* **Brief**
Retype the lines of the material from the one containing "Click orange Н" up to and including the one containing "click(x=1379, y=132)", changing nothing.

* **Input material**
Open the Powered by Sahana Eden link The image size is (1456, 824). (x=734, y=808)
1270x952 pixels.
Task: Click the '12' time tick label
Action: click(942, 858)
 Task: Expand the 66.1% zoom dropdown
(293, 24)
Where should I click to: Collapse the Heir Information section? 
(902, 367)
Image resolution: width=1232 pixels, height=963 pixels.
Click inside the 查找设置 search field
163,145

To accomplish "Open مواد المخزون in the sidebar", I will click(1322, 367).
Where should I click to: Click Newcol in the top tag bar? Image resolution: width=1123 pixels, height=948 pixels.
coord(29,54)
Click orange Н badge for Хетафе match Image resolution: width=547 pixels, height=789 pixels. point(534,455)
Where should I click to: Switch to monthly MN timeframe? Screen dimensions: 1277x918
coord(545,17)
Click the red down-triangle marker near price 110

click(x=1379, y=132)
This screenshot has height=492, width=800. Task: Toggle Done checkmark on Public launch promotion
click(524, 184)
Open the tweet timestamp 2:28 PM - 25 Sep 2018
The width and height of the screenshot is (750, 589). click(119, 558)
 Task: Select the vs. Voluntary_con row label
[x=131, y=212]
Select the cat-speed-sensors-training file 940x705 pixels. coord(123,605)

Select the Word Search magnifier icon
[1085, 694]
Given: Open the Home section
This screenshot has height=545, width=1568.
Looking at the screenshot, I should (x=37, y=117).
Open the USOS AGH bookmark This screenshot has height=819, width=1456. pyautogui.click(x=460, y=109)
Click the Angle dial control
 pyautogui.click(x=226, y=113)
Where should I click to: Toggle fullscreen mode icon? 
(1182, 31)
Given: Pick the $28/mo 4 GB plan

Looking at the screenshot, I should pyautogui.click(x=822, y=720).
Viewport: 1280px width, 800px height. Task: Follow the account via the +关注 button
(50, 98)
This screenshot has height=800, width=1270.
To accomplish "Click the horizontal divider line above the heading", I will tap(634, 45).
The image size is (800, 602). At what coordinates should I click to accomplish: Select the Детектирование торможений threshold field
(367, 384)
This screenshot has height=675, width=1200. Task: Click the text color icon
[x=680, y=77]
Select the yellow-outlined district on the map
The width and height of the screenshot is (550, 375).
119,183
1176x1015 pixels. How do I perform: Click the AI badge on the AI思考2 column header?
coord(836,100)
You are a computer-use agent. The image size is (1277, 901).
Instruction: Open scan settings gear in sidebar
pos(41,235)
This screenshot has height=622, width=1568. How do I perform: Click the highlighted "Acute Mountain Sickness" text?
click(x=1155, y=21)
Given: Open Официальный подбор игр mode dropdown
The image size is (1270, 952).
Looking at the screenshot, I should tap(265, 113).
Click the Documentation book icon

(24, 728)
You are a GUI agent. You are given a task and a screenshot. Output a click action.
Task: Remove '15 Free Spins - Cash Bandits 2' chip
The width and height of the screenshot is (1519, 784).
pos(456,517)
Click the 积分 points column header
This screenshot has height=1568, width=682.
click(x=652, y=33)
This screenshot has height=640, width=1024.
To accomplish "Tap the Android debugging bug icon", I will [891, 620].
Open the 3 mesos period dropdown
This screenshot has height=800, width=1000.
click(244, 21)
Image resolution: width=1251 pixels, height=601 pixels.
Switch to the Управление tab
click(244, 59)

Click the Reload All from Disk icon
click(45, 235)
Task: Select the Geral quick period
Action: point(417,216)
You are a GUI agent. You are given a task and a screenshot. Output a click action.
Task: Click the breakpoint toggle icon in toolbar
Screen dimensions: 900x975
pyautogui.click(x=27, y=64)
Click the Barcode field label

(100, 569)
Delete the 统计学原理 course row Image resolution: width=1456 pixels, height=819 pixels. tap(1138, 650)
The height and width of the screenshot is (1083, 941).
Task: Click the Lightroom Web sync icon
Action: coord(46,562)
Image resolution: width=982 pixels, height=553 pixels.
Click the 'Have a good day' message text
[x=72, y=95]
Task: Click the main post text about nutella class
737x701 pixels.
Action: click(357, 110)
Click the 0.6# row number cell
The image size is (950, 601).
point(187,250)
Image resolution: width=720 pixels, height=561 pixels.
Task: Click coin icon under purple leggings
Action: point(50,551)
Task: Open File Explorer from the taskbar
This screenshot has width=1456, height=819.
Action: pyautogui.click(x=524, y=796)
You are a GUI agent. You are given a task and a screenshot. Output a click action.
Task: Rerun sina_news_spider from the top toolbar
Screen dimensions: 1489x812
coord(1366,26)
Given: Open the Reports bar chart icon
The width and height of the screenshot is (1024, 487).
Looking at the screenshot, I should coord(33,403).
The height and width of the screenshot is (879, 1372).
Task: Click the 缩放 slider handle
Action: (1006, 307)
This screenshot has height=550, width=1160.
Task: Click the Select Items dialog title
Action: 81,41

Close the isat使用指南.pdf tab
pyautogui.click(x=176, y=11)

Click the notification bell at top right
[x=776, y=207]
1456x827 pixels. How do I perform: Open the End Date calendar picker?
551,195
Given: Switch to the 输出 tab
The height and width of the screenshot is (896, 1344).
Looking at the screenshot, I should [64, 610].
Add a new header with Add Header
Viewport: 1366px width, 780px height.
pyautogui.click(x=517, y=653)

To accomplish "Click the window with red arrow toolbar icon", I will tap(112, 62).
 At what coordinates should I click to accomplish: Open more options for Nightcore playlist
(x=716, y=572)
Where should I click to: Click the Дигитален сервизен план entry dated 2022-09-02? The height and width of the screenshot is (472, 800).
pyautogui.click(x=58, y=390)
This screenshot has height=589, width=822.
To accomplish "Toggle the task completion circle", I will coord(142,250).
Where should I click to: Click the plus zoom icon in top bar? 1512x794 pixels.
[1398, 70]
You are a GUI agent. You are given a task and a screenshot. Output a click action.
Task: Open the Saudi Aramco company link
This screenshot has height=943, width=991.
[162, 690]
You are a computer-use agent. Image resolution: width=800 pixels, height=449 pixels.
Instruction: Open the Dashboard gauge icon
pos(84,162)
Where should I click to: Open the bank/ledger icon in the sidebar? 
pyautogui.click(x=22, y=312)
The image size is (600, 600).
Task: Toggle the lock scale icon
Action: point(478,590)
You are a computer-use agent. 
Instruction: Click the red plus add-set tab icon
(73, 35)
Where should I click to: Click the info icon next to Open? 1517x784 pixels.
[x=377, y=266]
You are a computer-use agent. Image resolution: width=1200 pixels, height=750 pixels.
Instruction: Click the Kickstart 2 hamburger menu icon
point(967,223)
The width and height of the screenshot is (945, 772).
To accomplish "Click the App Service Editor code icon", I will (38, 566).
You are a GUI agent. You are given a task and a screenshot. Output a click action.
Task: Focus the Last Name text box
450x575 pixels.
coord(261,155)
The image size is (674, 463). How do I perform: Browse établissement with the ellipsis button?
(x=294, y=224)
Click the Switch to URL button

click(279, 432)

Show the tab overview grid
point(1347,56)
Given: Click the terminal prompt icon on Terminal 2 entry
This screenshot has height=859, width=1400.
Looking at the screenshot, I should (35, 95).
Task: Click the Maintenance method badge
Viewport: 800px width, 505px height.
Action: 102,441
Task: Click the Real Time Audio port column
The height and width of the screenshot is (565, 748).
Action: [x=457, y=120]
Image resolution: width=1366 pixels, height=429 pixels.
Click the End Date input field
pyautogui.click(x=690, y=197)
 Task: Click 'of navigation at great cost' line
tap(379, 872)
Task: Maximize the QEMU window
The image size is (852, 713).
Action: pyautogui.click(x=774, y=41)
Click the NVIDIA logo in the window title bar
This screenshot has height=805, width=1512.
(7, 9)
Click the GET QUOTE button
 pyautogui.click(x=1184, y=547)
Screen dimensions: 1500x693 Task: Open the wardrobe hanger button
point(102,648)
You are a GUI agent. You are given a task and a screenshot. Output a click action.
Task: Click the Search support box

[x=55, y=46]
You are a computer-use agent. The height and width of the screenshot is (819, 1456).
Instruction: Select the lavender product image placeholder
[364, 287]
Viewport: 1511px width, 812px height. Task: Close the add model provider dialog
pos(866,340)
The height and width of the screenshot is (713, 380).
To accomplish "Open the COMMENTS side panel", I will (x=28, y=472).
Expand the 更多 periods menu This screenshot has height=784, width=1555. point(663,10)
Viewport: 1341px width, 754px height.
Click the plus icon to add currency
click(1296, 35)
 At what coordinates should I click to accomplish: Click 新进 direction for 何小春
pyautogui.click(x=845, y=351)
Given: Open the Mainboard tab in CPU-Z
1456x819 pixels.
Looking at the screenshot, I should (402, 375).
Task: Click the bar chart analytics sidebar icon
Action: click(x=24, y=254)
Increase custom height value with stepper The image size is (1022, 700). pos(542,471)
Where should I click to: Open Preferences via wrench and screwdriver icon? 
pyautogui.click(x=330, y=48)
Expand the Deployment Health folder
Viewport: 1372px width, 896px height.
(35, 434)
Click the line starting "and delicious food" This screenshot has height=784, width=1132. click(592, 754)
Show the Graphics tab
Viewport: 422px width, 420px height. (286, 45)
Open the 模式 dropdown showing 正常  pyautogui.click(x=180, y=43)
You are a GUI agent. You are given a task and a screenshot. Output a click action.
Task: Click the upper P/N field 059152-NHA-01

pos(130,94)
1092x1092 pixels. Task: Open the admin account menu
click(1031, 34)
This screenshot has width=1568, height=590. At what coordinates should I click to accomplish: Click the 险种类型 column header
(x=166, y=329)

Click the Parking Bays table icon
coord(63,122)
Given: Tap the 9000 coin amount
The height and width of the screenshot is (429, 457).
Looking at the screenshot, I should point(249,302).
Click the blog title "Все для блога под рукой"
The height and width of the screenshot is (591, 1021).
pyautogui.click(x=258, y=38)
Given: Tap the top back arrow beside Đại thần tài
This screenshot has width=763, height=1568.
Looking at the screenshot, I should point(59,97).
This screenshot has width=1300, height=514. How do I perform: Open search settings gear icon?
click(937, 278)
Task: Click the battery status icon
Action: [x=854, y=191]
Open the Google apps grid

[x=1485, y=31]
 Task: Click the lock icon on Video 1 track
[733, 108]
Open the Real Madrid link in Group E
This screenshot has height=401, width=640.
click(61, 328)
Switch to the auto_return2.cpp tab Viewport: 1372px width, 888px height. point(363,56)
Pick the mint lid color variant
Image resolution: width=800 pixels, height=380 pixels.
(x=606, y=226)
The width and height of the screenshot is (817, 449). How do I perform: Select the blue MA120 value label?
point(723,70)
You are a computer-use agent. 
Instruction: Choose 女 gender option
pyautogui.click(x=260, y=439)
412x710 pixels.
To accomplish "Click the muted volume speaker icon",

* **Final answer**
Click orange Н badge for Хетафе match Image resolution: width=547 pixels, height=789 pixels. point(534,455)
Where should I click to: Switch to monthly MN timeframe? Screen dimensions: 1277x918
coord(545,17)
Click the red down-triangle marker near price 110

click(x=1379, y=132)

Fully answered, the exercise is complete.